▸ **What is expected**: Take the entries below and print only the lines from the one with "Viewport: 1024px width, 535px height." through the one with "Switch to the Manage Customers tab", exactly as they stand, both ends included.

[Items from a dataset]
---

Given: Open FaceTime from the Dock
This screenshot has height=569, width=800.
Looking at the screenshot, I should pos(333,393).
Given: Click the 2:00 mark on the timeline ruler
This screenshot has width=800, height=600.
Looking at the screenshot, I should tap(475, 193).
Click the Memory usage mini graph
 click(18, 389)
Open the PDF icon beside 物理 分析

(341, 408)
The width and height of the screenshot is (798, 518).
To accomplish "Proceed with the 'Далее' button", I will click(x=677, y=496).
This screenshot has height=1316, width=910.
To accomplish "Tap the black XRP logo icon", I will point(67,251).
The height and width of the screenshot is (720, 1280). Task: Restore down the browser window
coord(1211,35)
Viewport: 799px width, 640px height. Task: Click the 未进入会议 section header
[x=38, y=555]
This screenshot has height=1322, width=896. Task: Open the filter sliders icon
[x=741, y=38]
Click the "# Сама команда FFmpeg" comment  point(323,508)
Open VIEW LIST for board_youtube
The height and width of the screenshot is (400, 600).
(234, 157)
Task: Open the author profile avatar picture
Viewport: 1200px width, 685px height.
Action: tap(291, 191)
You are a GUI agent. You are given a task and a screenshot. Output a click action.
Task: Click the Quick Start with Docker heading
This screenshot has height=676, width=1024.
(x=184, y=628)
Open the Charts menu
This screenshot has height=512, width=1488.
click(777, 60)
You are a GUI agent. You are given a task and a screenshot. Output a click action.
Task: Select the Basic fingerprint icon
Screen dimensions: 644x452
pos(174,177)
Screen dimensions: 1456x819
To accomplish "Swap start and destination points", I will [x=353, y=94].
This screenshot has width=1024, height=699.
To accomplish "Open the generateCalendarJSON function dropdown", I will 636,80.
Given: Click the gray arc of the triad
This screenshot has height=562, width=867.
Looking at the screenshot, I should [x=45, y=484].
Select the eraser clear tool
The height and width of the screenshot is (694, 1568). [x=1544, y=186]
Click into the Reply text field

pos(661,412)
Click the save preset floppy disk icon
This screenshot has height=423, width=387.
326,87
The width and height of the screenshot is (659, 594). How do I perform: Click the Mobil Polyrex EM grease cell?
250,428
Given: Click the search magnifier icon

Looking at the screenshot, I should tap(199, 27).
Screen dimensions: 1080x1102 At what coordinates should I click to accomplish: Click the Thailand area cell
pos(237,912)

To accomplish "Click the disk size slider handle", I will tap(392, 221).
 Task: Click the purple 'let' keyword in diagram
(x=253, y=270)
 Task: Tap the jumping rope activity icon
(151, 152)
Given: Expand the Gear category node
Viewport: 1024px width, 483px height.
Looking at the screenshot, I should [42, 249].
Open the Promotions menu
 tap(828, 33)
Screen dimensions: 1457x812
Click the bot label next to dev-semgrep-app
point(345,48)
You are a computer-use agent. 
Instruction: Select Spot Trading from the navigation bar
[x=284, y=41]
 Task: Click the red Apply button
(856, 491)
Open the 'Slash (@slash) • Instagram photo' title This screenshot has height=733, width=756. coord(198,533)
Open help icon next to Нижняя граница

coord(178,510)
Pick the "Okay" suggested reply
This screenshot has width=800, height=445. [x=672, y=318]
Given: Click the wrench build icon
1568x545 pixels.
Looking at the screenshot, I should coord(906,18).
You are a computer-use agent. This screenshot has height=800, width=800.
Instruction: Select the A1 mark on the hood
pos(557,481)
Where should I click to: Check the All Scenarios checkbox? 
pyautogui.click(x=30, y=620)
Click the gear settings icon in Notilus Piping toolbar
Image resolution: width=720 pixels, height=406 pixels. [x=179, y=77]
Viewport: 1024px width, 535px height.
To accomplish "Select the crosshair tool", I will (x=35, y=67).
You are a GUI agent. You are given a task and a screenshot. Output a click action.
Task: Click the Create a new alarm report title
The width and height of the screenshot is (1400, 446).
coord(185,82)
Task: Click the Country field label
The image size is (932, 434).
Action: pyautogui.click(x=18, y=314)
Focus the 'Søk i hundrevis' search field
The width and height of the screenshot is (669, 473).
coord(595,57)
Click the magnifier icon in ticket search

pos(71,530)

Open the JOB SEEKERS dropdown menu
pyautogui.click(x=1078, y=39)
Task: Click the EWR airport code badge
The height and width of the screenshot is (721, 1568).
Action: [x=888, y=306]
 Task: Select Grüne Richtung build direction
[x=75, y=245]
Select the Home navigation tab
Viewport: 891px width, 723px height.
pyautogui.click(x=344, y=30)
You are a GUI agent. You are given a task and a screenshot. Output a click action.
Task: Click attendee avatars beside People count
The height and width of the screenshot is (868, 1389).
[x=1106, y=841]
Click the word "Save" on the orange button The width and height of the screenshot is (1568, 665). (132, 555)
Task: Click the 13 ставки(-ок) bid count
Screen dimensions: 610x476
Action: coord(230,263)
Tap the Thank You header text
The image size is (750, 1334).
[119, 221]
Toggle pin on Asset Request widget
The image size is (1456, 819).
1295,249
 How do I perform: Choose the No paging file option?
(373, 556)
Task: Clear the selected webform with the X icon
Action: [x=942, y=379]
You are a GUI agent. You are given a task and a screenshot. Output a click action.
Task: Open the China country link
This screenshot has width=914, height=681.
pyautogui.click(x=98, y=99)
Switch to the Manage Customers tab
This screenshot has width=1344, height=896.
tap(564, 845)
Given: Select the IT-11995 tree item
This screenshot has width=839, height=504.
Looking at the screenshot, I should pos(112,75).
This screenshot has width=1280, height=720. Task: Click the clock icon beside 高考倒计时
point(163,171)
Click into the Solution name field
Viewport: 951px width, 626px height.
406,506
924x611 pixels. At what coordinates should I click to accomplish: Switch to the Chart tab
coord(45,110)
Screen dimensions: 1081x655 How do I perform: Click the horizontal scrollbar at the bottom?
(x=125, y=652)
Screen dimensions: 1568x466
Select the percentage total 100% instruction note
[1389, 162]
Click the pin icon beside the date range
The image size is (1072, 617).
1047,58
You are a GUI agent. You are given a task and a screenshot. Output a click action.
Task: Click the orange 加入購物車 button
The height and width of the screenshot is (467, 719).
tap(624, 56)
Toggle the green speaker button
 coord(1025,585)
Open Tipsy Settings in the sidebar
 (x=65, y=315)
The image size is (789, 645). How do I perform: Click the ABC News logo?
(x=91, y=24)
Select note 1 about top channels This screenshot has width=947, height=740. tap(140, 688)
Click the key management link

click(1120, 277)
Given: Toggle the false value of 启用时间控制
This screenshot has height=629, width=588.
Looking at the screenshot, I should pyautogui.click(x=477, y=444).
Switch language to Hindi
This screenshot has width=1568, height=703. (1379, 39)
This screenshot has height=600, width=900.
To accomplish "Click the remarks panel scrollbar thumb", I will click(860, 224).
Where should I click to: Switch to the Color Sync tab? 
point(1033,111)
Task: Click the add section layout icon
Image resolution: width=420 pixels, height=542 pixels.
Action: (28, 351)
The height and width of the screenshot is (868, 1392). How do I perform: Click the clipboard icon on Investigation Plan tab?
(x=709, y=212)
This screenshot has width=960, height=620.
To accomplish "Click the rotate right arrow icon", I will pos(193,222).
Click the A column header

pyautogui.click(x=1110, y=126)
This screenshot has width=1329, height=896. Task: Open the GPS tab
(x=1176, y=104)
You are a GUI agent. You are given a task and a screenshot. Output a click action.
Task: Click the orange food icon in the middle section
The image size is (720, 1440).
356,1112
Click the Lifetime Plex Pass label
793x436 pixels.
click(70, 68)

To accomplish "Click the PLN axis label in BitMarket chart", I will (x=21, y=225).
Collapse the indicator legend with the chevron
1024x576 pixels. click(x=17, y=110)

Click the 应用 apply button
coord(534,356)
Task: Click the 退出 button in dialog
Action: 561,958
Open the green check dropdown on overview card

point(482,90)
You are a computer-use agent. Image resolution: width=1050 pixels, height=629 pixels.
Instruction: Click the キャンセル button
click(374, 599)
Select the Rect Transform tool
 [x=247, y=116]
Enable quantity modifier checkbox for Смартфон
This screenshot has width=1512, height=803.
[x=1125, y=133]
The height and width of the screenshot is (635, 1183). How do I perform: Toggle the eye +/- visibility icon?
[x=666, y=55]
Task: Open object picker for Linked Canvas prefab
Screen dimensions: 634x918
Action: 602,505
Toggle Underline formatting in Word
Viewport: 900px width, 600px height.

---

▸ **Exercise result**:
Viewport: 1024px width, 535px height.
To accomplish "Select the crosshair tool", I will (x=35, y=67).
You are a GUI agent. You are given a task and a screenshot. Output a click action.
Task: Click the Create a new alarm report title
The width and height of the screenshot is (1400, 446).
coord(185,82)
Task: Click the Country field label
The image size is (932, 434).
Action: pyautogui.click(x=18, y=314)
Focus the 'Søk i hundrevis' search field
The width and height of the screenshot is (669, 473).
coord(595,57)
Click the magnifier icon in ticket search

pos(71,530)

Open the JOB SEEKERS dropdown menu
pyautogui.click(x=1078, y=39)
Task: Click the EWR airport code badge
The height and width of the screenshot is (721, 1568).
Action: [x=888, y=306]
 Task: Select Grüne Richtung build direction
[x=75, y=245]
Select the Home navigation tab
Viewport: 891px width, 723px height.
pyautogui.click(x=344, y=30)
You are a GUI agent. You are given a task and a screenshot. Output a click action.
Task: Click attendee avatars beside People count
The height and width of the screenshot is (868, 1389).
[x=1106, y=841]
Click the word "Save" on the orange button The width and height of the screenshot is (1568, 665). (132, 555)
Task: Click the 13 ставки(-ок) bid count
Screen dimensions: 610x476
Action: coord(230,263)
Tap the Thank You header text
The image size is (750, 1334).
[119, 221]
Toggle pin on Asset Request widget
The image size is (1456, 819).
1295,249
 How do I perform: Choose the No paging file option?
(373, 556)
Task: Clear the selected webform with the X icon
Action: [x=942, y=379]
You are a GUI agent. You are given a task and a screenshot. Output a click action.
Task: Open the China country link
This screenshot has width=914, height=681.
pyautogui.click(x=98, y=99)
Switch to the Manage Customers tab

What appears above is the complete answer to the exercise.